[Work to be completed]: Nothing in the data below may be left out; return all of it exactly.

=== Working data ===

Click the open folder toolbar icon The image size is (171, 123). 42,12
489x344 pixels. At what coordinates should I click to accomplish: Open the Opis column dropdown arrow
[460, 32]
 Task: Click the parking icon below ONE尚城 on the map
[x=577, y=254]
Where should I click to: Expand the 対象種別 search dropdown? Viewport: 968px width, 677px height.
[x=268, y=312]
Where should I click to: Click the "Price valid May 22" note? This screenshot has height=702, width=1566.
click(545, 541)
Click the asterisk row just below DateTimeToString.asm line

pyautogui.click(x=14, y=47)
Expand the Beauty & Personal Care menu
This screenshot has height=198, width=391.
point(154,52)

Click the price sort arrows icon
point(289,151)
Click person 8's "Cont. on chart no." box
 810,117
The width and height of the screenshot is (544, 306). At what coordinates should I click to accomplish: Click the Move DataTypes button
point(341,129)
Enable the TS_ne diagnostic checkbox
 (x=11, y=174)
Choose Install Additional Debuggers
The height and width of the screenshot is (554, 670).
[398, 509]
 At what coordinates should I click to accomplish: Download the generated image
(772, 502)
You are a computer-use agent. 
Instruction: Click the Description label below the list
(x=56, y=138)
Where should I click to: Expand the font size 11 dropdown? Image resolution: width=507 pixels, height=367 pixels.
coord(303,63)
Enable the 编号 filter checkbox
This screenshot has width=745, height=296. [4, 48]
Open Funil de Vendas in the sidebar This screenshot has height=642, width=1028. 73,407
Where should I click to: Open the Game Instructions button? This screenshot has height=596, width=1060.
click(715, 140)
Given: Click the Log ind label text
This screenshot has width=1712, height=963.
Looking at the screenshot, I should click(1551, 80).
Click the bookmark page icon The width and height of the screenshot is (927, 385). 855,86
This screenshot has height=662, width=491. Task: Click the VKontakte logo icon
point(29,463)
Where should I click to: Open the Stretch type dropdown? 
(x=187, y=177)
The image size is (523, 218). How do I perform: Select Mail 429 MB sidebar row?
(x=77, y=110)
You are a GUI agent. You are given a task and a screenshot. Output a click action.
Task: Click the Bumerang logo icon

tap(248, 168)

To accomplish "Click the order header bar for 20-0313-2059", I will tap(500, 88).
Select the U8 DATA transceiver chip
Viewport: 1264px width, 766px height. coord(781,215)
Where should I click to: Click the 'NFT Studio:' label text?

===

[Answer box]:
Click the open folder toolbar icon The image size is (171, 123). 42,12
489x344 pixels. At what coordinates should I click to accomplish: Open the Opis column dropdown arrow
[460, 32]
 Task: Click the parking icon below ONE尚城 on the map
[x=577, y=254]
Where should I click to: Expand the 対象種別 search dropdown? Viewport: 968px width, 677px height.
[x=268, y=312]
Where should I click to: Click the "Price valid May 22" note? This screenshot has height=702, width=1566.
click(545, 541)
Click the asterisk row just below DateTimeToString.asm line

pyautogui.click(x=14, y=47)
Expand the Beauty & Personal Care menu
This screenshot has height=198, width=391.
point(154,52)

Click the price sort arrows icon
point(289,151)
Click person 8's "Cont. on chart no." box
 810,117
The width and height of the screenshot is (544, 306). At what coordinates should I click to accomplish: Click the Move DataTypes button
point(341,129)
Enable the TS_ne diagnostic checkbox
 (x=11, y=174)
Choose Install Additional Debuggers
The height and width of the screenshot is (554, 670).
[398, 509]
 At what coordinates should I click to accomplish: Download the generated image
(772, 502)
You are a computer-use agent. 
Instruction: Click the Description label below the list
(x=56, y=138)
Where should I click to: Expand the font size 11 dropdown? Image resolution: width=507 pixels, height=367 pixels.
coord(303,63)
Enable the 编号 filter checkbox
This screenshot has width=745, height=296. [4, 48]
Open Funil de Vendas in the sidebar This screenshot has height=642, width=1028. 73,407
Where should I click to: Open the Game Instructions button? This screenshot has height=596, width=1060.
click(715, 140)
Given: Click the Log ind label text
This screenshot has width=1712, height=963.
Looking at the screenshot, I should click(1551, 80).
Click the bookmark page icon The width and height of the screenshot is (927, 385). 855,86
This screenshot has height=662, width=491. Task: Click the VKontakte logo icon
point(29,463)
Where should I click to: Open the Stretch type dropdown? 
(x=187, y=177)
The image size is (523, 218). How do I perform: Select Mail 429 MB sidebar row?
(x=77, y=110)
You are a GUI agent. You are given a task and a screenshot. Output a click action.
Task: Click the Bumerang logo icon

tap(248, 168)

To accomplish "Click the order header bar for 20-0313-2059", I will tap(500, 88).
Select the U8 DATA transceiver chip
Viewport: 1264px width, 766px height. coord(781,215)
Where should I click to: Click the 'NFT Studio:' label text?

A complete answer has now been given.